In 2014, an ER department physician shared his frustration with the inability of traditional vital signs to detect and predict patient destabilization that can lead to crisis. That challenged our team of nurses, physicians, and scientists to put the power of advanced signal processing and clinician supervised machine learning to work to break the code of the autonomic nervous system.
The result was the AHI System – the only FDA-cleared clinical decision support device of its kind, predicting episodes of hemodynamic instability with clinically significant lead times, and giving care teams the time to plan and intervene to avoid a costly crisis, improve patient throughput and increase the overall effectiveness of telemetry monitoring.
AHI, or Analytic for Hemodynamic Instability, was developed using artificial intelligence to see Heart Rate Variability (HRV), part of the autonomic nervous system (ANS). Fifth Eye discovered how to measure and interpret HRV data flow and ECG morphology features, predicting the hemodynamic risk that leads to acute decline in clinical status. Traditional vitals like blood pressure and pulse rate are “lagging indicators”, unable to see hours or days into the future to identify patients who may be at risk from compromised compensatory systems.
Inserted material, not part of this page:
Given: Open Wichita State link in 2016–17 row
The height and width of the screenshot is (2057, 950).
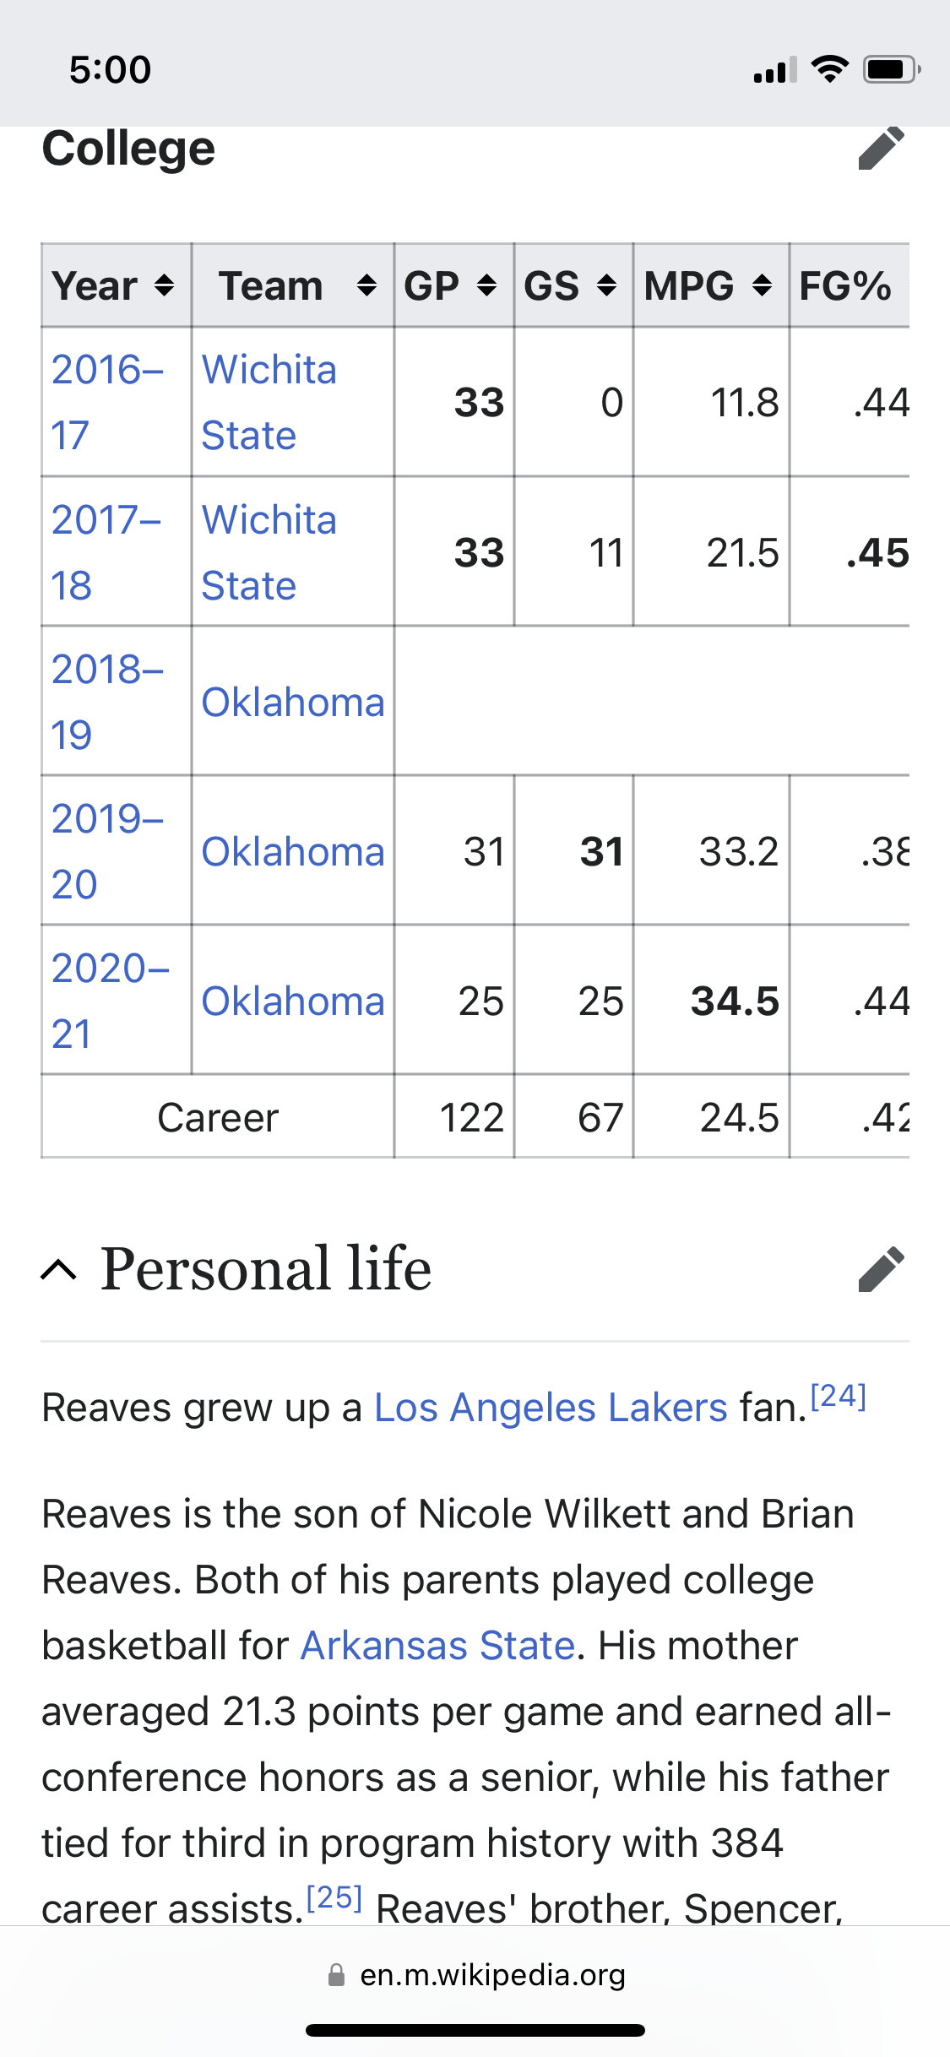Looking at the screenshot, I should coord(269,402).
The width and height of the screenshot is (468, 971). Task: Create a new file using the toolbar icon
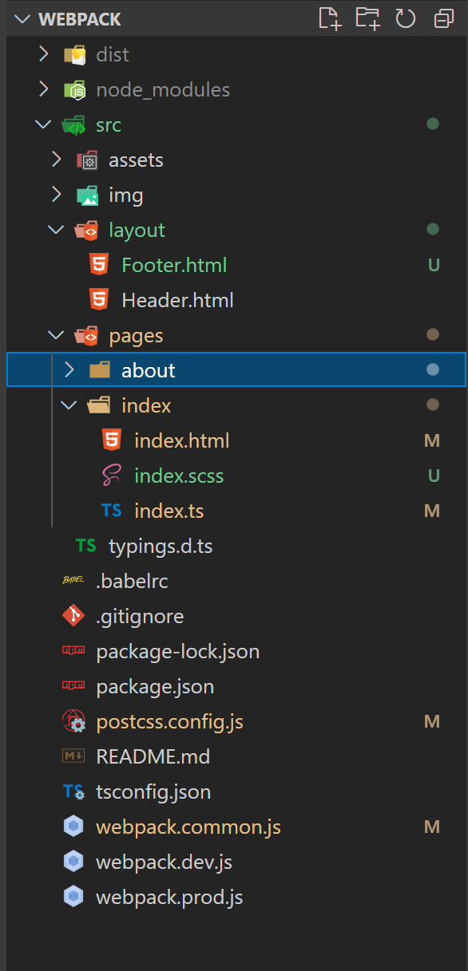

AHI works on a single, noninvasive ECG lead II, displaying patient status updates every two minutes from anywhere in the hospital. There are no manual inputs, no new hardware and AHI is easy to adopt and use immediately.
AHI is making a difference in the lives of patients and clinical teams – getting ahead of vitals to help patients on the brink of crisis receive care sooner and enhancing throughput to downgrade or discharge stable patients sooner.
To learn more, visit FIFTHeye.com
The AHI System is intended for use by healthcare professionals managing patients 18 years or older who are receiving continuous physiological monitoring with electrocardiography (ECG) in hospitals.